- **Исходный текст**:
........

Скрипач не нужен - Павел Басинский
Шрифт:
Интервал:
Закладка:
Но беда, если он находил что-то неталантливым! Тогда спорить с ним было бесполезно – на все аргументы он отвечал с непререкаемостью средневекового инквизитора: не тонет – значит, ведьма! Так произошло с молодым писателем Алексеем Варламовым, чьи рассказы «Галаша» и «Как ловить рыбу удочкой» восхитили меня редкой в наше время чистотой и опрятностью художественного стиля. Прочитав рассказ «Галаша», Золотусский впился в то место, где деревенский мужик остался без носа (по пьянке отрубил топором) и отказался пришивать его за тысячу рублей: «Нос не х…, проживем и без носа!»
«Плохо придумано!» – сказал И.П. ворчливым горьковским тоном (кстати, он отлично рисовал автограф Горького, чем однажды похвастался). Понятно, что он заподозрил Варламова в подражании «Носу» Гоголя. А всё, что связано с Гоголем, не мог оставить без внимания автор знаменитой книги в серии ЖЗЛ. Я стал говорить, что выдумано, конечно, неважно… но в деревне всякое бывает, а, кроме того, есть в рассказе места с такой силой подлинности, что можно простить невольное подражание молодого автора гению Николая Васильевича, о влиянии которого на современный литературный процесс Игорь Петрович знает гораздо лучше меня… – то есть начал откровенно льстить, так как хотел напечатать какой-то рассказ Варламова в «ЛГ». Но Золотусский только мрачно качал головой и повторял безнадежным голосом:
– Плохо придумано… Очень плохо!

........

- **Представленные данные**:
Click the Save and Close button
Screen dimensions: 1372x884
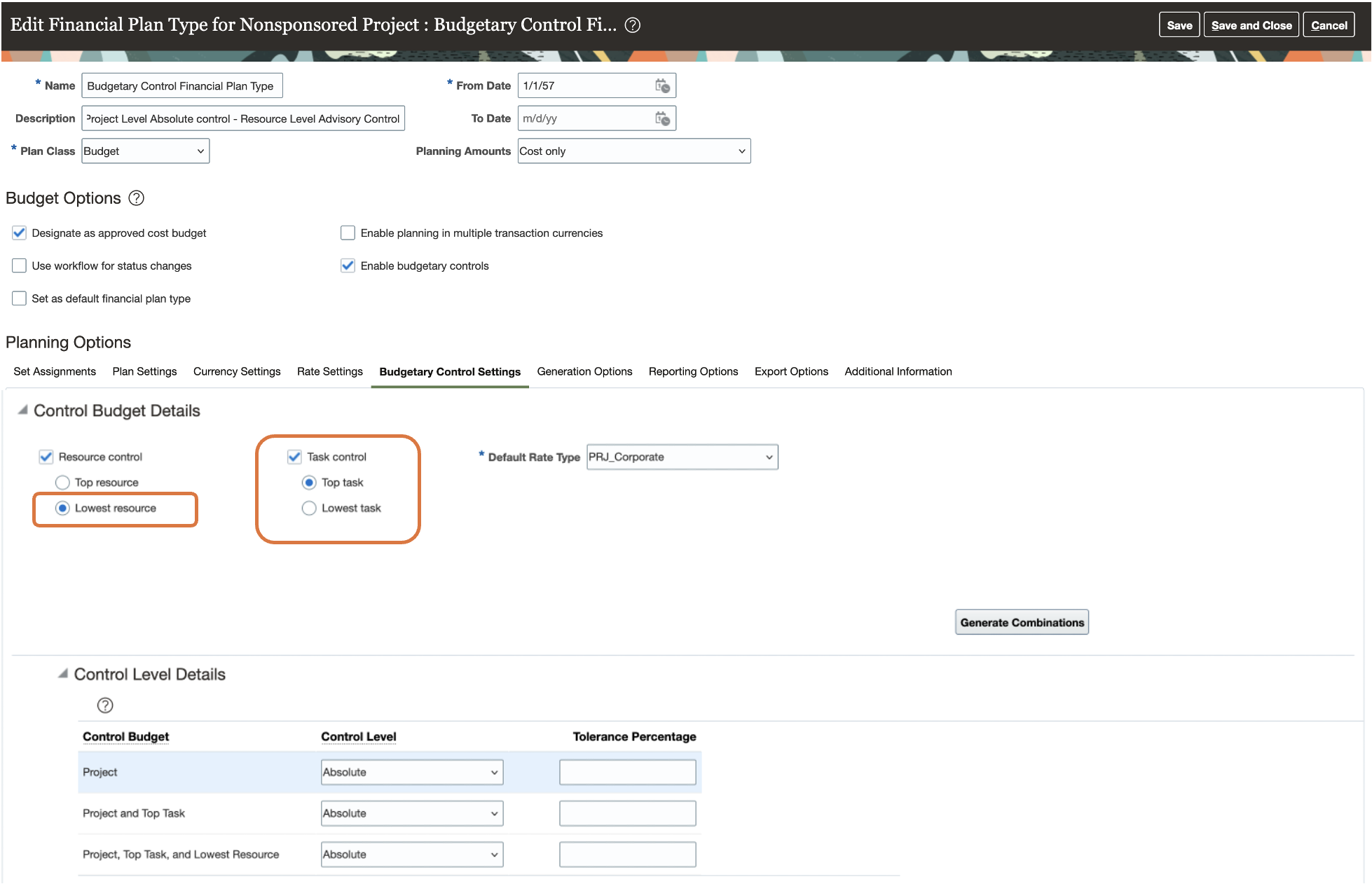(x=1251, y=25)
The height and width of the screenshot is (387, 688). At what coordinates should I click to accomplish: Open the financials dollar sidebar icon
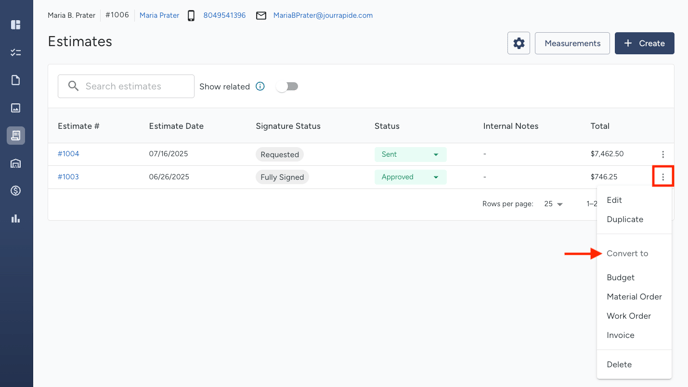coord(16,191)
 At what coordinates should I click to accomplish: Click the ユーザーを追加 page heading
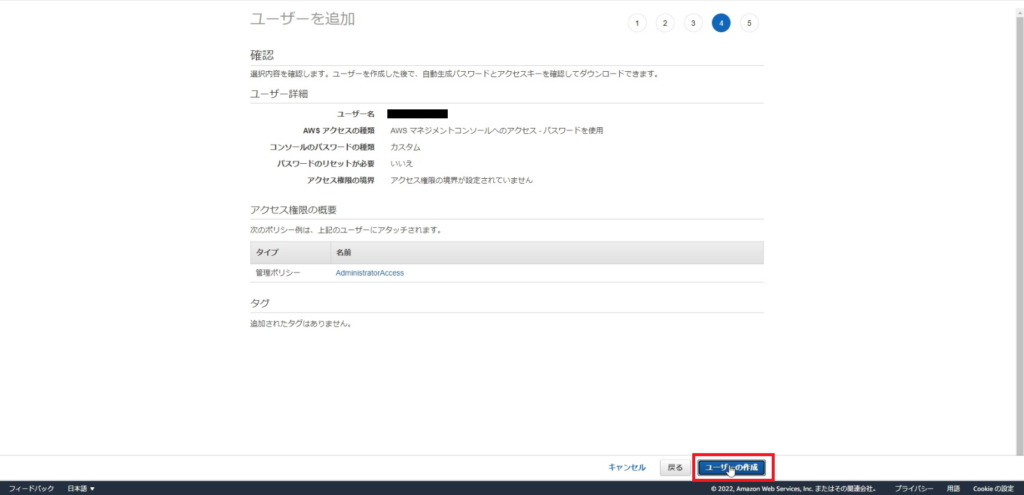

........

- **Упражнения**:
A. Выведите без изменений записи от строки, содержащей «The height and», до конца записей включительно. Изображения в ответ не включайте.
B. Продолжите текст о том, как Золотусский оценил рассказ Варламова, начиная сразу после его последней фразы.
Текст и записи представляют собой самостоятельные материалы, не связанные друг с другом.

- **Ответы по заданиям**:
A.
The height and width of the screenshot is (387, 688). At what coordinates should I click to accomplish: Open the financials dollar sidebar icon
coord(16,191)
 At what coordinates should I click to accomplish: Click the ユーザーを追加 page heading

B.
На Варламове был поставлен крест. Через месяц мы с Алексеем поехали в его деревенский дом под Вологдой порыбалить зимой. Вечером крепко выпили, разумеется… Проснулся я от стука в дверь и от того, что в избу вошел здоровенный детина в ватнике и… без носа (две дырки его заменяли), сел на краешек полати, где мирно посапывал Варламов, и сказал тихо-тихо:
– Здорово, Ляксей! Прочел я «Галашу» в «Новом мире».
Рассказ заканчивался смертью мужика. Я еще оценил необычность авторского приема: о своей же смерти персонаж рассказывает сам и так просто, словно о чем-то повседневном. Это был Иван Тюков – прототип Галаши – собственной живой персоной. Скотина Варламов ничего не сообщил мне о нем, хотя знал, что тот непременно явится за водкой. И если мое сердце выдержало это серьезное испытание, то оттого лишь, что я представил себе лицо Игоря Петровича в моем положении.
Итак, работать с Золотусским было интересно. Он предложил мне карт-бланш в написании статей, которые мы негласно называли рубрикой «Гамбургский счет». Идея была в том, что я писал серию портретов известных писателей, проговаривая про них вещи, которые, собственно, все знали и без меня, но писать о которых почему-то считалось неприличным. Например, все понимали, что Приставкин писатель хотя и хороший, но не большой, что его ресурсы исчерпаны повестью «Ночевала тучка золотая…», где он высказал то единственное родное, что обладает известной ценностью во всяком художественном исполнении. Но сказать это – значило оскорбить писательское самолюбие! Выходит, что сам по себе писатель ничего не стоит и ценность его прозы находится как бы вне его.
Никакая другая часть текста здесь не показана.